The difference between being a freeholder and a leaseholder is the same today as it’s always been: being a freeholder means you are as close to owning property outright in English common law as possible but as a leaseholder you only own what is termed an ‘interest’ in the property, which is ‘cut’ from the dominant freehold estate. This ‘interest’ takes the form of a document (a lease) which acts as a contract allowing those who purchase it the right to live in the property (or sublet it) for a pre-determined number of years.

Owners of a long lease also don’t acquire the whole estate because the freeholder gets the property returned to them when the lease expires. This is known as the reversion.

A lease of a new build property usually starts with a term of 99 or 125 years and each time the lease is sold, the unexpired term (how many years are left) reduces. Other leases in older buildings can be very short, with some having so few left that they are difficult to market due to the criteria demanded by lenders. Others are of a duration of 999 years and other leases fall somewhere between the two.

However, because the long leaseholder didn’t acquire the whole estate (this is because the freeholder retained an interest by way of the reversion), there remained major differences between the two with many problems still being experienced by the owner occupier.


A long lease brings obligations for both freeholders and leaseholders in the form of the covenants (promises) they make to each other. In other words, what the leaseholder has contracted to do and what the freeholder is bound to do. There have always been two types of covenants: positive, which is a promise to do something, and restrictive which is a promise not to do something.
How many covenants (and what they are) depend on how the lease is drawn and they are either going to expressly written into the lease or implied and its important to be aware that the latter have just as much force in law as the former.

The freeholder will usually covenant to:

  1. Quiet enjoyment (this is implied anyway);
  2. Provide buildings insurance;
  3. Repair and maintain the common areas which include the structure, roof, the land the building stands on, foundations, load bearing walls, gardens, landings, paths, gates, fences, drives, stairways, and any other outbuildings as well as anything inside the building such as plant rooms, lift motor rooms, and meter cupboards;
  4. Provide services such as heating, lighting in common areas, cleaning, grounds maintenance etc: caretaker, scheme manager or porter services;
  5. Keep the service charge accounts.

The freeholder recovers the outlay for abiding by these covenants through the mechanisms of the lease by which the leaseholders covenant to pay service charges, buildings insurance and ground rent which is not exactly what it says on the tin but is instead an investment mechanism for the freeholder.

Leaseholders also covenant not do certain things such as not to sublet without freeholder consent, and not to alter the property without freeholder consent (to name just two).


The tenure has been the subject of campaigns for change for many years with MP Barry Gardiner chaining himself to railings back in December 1998 to emphasise the restraints on leaseholders. This time around it seems that Government may actually be listening.

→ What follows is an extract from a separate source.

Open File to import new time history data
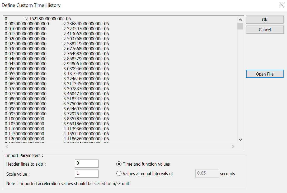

This is due in part to the efforts of a recently established campaign group, the National Leaseholder Campaign and the longer established Leasehold Knowledge Partnership. Particularly highlighted at the moment is the issue of onerous ground rents, with freeholds being sold onto other parties without the knowledge of the leaseholders and impacting on whether lenders will lend or not.

There have also been many calls for leasehold tenure to be abolished and replaced by Commonhold which was introduced as the third way of purchasing property in 2002 but has seen very little take-up. Even if it were to become mandatory for new builds (which is also being called for), it would not negate any of the problems continuing to be experiended by those who have already purchased leasehold properties.

I suppose the real question at the moment is will any amount of forms make leasehold conveyancing and ownership any easier? Leases aren’t the same from development to development and even today, they can be badly written and therefore defective. And what about the knowledge of conveyancing solicitors who are more than likely not very well versed in leasehold? Buyers of new build properties are being kept in the dark on key issues such having to pay for road maintenance and estate services in addition to paying their Council tax and many of them find their ground rents sold to parties without their knowledge. As a result their ground rents have raised to such a degree as to make their properties unsellable!

The long leasehold sector still allows the unscrupulous to commit fraud, deception, flout the law and yet be allowed in many instances to continue operating unchecked, hiding behind other companies in order to deny any wrongdoings. In no other sector would people on the receiving end of such transgressions be expected to jump through so many legal hoops (sometimes over a period of years) to get any redress. Nor would any other sector expect consumers to fight to get every piece of information the law says they are entitled to have.

Leasehold reform (including unfair terms) has however been announced as being included in the Law Commission’s 13th Programme of Legal Reform where it recognises that there is an extensive list of highly significant problems with residential leasehold law. The Law Commission will also review why Commonhold has failed and consider what reforms are necessary to the law to enable it to operate successfully.

So will Commonhold really take off and provide the third option for owning property, or will it eventually replace both leasehold and freehold? Only time will tell but considering the vested interests in the two tenures, I doubt it.